Light Emitting Diodes (LEDs) are essential electronic components for various applications and prototypes. They are easy to use and perfect for exploring different concepts. In this blog post, we will focus on 5mm LEDs commonly used for prototyping.
An LED has two leads: the anode and the cathode. The anode is usually longer than the cathode. It is crucial to connect the anode to the positive lead (+) and the cathode to the negative lead (-) correctly to ensure the LED functions properly.
It is worth noting that the cathode has a shorter lead, but if the leads are cut, it may be challenging to identify the cathode. In the case of a 5mm LED, the cathode has a small cut through its shape, distinguishing it from the anode.
LEDs function similarly to diodes but emit light. Here’s a comparison of LED and diode connections:
[Image: LED and Diode Connection Comparison]

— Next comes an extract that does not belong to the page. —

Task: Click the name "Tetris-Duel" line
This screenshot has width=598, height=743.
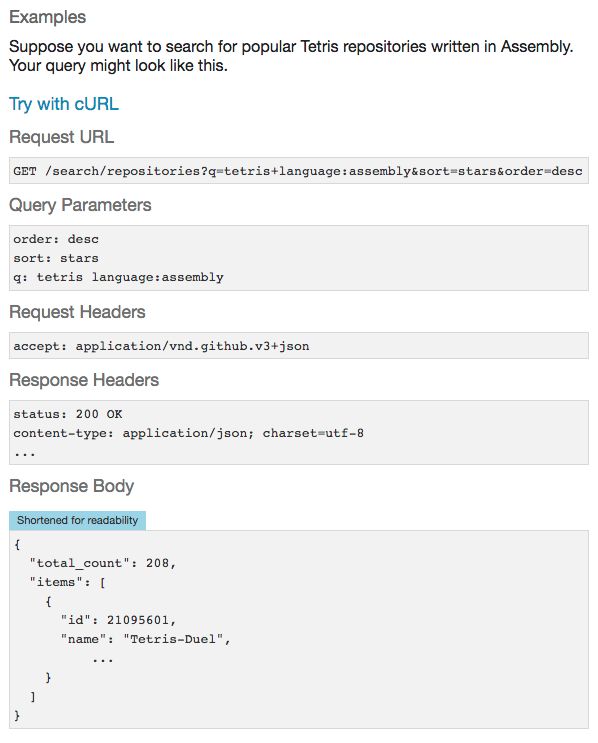Action: (x=145, y=639)
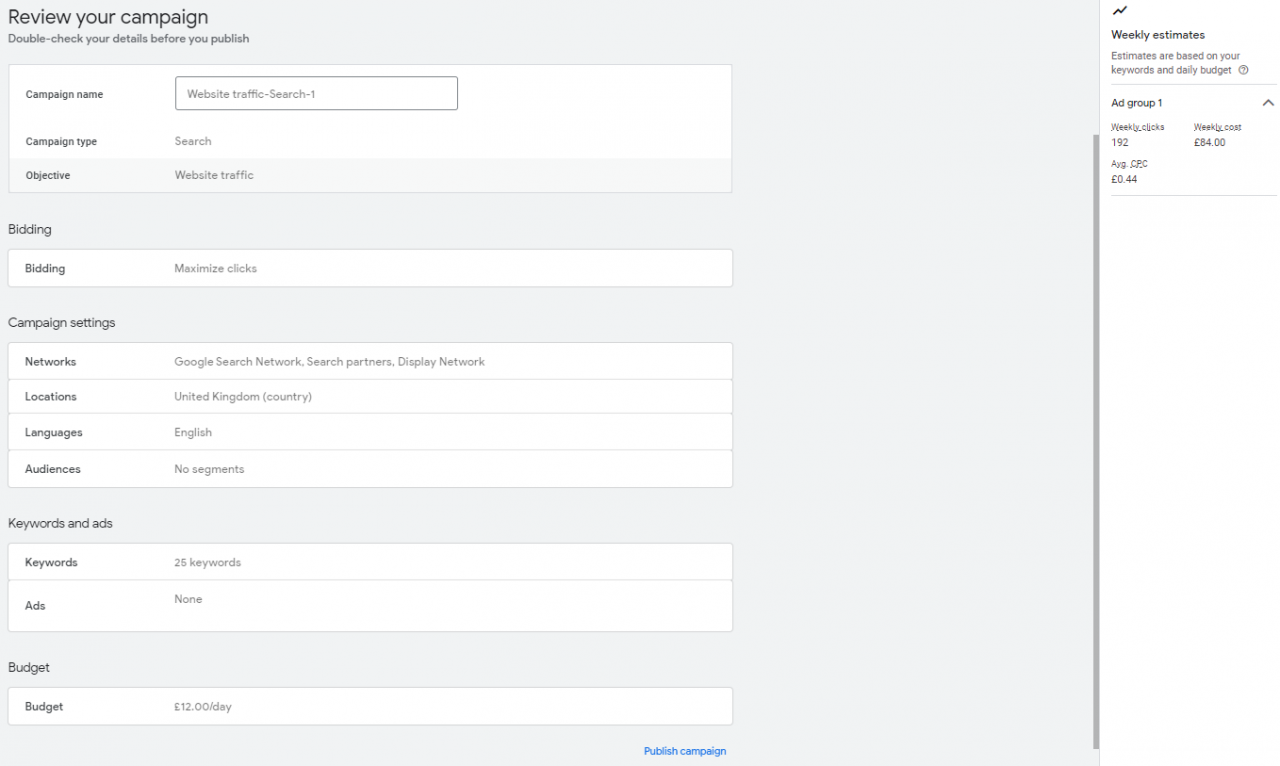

LEDs come in various colors and act as tiny lightbulbs. When a specific amount of tension and current pass through the LED’s wires, it lights up. The exact mechanism behind this reaction is complex and beyond the scope of this blog post. However, it is essential to use a resistor in conjunction with a battery to limit the current flowing through the LED. Without a resistor, the LED can burn or even explode due to excessive current.
The value of the resistor determines the voltage drop across the LED. For example, with a 3kΩ resistor, the LED’s voltage drop is 1.87V (exact value may vary depending on the LED model), and the resistance has a voltage drop of 7.12V. If a 300Ω resistor is used, the LED’s voltage drop increases to 2.10V, and the current through it becomes 22.9mA.
Determining the maximum allowable current for an LED is crucial. This information can be found on the LED manufacturer’s specification sheet. For instance, the 5mm LEDs I obtained from the Elegoo box indicate a continuous forward current of 50mA with a peak of 100mA. It is important to stay within these limits to prevent damage to the LED.
Multiple LEDs can be connected in series, where the anode of the second LED is connected to the cathode of the first. In this configuration, the voltage drop across each LED remains the same as before, but the resistance causes a minor voltage drop. This allows for more efficient circuits.
Different LEDs exhibit different voltage drops, often referred to as the nominal forward voltage. This depends on factors such as color and can be determined through direct measurement. The nominal forward voltage can range from 1.7V up to 4V.
To ensure proper illumination, LEDs require a specific range of current, typically between 5mA and 30mA. It’s important to consider this when designing LED circuits. For example, if three LEDs are connected in series and a 9V power supply is used, the LEDs will shine brightly with a current of 13.3mA. However, adding a fourth LED will reduce the light output as the current drops to 5.72mA, resulting in a dimmer light.
In summary, LEDs are essential electronic components that emit light when current and tension are applied. They have specific polarity and voltage drop requirements, and the use of resistors is crucial to ensure safe operation. Understanding these characteristics allows for the proper design and utilization of LEDs in various electronic projects.